TRY IT: Repeat the data exactly, with every line included.
Top of PROVIDED DATA
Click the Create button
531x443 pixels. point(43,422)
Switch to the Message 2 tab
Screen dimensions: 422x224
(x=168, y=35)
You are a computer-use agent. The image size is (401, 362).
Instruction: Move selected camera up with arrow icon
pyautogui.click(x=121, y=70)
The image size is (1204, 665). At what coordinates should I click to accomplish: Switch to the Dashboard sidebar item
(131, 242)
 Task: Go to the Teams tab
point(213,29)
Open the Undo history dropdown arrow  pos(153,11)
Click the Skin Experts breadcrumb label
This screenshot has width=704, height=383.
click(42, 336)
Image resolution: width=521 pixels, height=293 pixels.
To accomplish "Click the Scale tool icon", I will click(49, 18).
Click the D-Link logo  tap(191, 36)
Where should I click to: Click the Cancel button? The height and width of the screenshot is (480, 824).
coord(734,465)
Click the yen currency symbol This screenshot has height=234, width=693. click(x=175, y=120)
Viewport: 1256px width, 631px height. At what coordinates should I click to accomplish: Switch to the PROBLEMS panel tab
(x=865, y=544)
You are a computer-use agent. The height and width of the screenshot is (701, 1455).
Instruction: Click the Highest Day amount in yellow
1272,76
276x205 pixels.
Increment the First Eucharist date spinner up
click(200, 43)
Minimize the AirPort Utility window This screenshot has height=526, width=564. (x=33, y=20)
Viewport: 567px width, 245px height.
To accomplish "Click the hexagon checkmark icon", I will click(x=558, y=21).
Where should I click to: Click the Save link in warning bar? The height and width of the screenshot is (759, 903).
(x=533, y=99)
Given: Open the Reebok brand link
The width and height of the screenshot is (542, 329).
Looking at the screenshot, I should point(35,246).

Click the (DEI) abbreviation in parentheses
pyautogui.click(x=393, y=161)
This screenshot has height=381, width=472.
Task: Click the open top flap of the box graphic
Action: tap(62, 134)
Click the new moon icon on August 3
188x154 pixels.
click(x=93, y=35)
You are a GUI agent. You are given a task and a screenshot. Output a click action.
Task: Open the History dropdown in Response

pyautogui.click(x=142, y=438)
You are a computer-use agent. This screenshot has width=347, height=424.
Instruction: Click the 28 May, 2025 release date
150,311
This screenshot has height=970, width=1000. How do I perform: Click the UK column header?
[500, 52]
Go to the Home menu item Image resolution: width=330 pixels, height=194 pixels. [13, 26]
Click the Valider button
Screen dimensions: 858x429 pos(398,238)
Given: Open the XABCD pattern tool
Bottom of PROVIDED DATA
PROBLEM SOLUTION:
Click the Create button
531x443 pixels. point(43,422)
Switch to the Message 2 tab
Screen dimensions: 422x224
(x=168, y=35)
You are a computer-use agent. The image size is (401, 362).
Instruction: Move selected camera up with arrow icon
pyautogui.click(x=121, y=70)
The image size is (1204, 665). At what coordinates should I click to accomplish: Switch to the Dashboard sidebar item
(131, 242)
 Task: Go to the Teams tab
point(213,29)
Open the Undo history dropdown arrow  pos(153,11)
Click the Skin Experts breadcrumb label
This screenshot has width=704, height=383.
click(42, 336)
Image resolution: width=521 pixels, height=293 pixels.
To accomplish "Click the Scale tool icon", I will click(49, 18).
Click the D-Link logo  tap(191, 36)
Where should I click to: Click the Cancel button? The height and width of the screenshot is (480, 824).
coord(734,465)
Click the yen currency symbol This screenshot has height=234, width=693. click(x=175, y=120)
Viewport: 1256px width, 631px height. At what coordinates should I click to accomplish: Switch to the PROBLEMS panel tab
(x=865, y=544)
You are a computer-use agent. The height and width of the screenshot is (701, 1455).
Instruction: Click the Highest Day amount in yellow
1272,76
276x205 pixels.
Increment the First Eucharist date spinner up
click(200, 43)
Minimize the AirPort Utility window This screenshot has height=526, width=564. (x=33, y=20)
Viewport: 567px width, 245px height.
To accomplish "Click the hexagon checkmark icon", I will click(x=558, y=21).
Where should I click to: Click the Save link in warning bar? The height and width of the screenshot is (759, 903).
(x=533, y=99)
Given: Open the Reebok brand link
The width and height of the screenshot is (542, 329).
Looking at the screenshot, I should point(35,246).

Click the (DEI) abbreviation in parentheses
pyautogui.click(x=393, y=161)
This screenshot has height=381, width=472.
Task: Click the open top flap of the box graphic
Action: tap(62, 134)
Click the new moon icon on August 3
188x154 pixels.
click(x=93, y=35)
You are a GUI agent. You are given a task and a screenshot. Output a click action.
Task: Open the History dropdown in Response

pyautogui.click(x=142, y=438)
You are a computer-use agent. This screenshot has width=347, height=424.
Instruction: Click the 28 May, 2025 release date
150,311
This screenshot has height=970, width=1000. How do I perform: Click the UK column header?
[500, 52]
Go to the Home menu item Image resolution: width=330 pixels, height=194 pixels. [13, 26]
Click the Valider button
Screen dimensions: 858x429 pos(398,238)
Given: Open the XABCD pattern tool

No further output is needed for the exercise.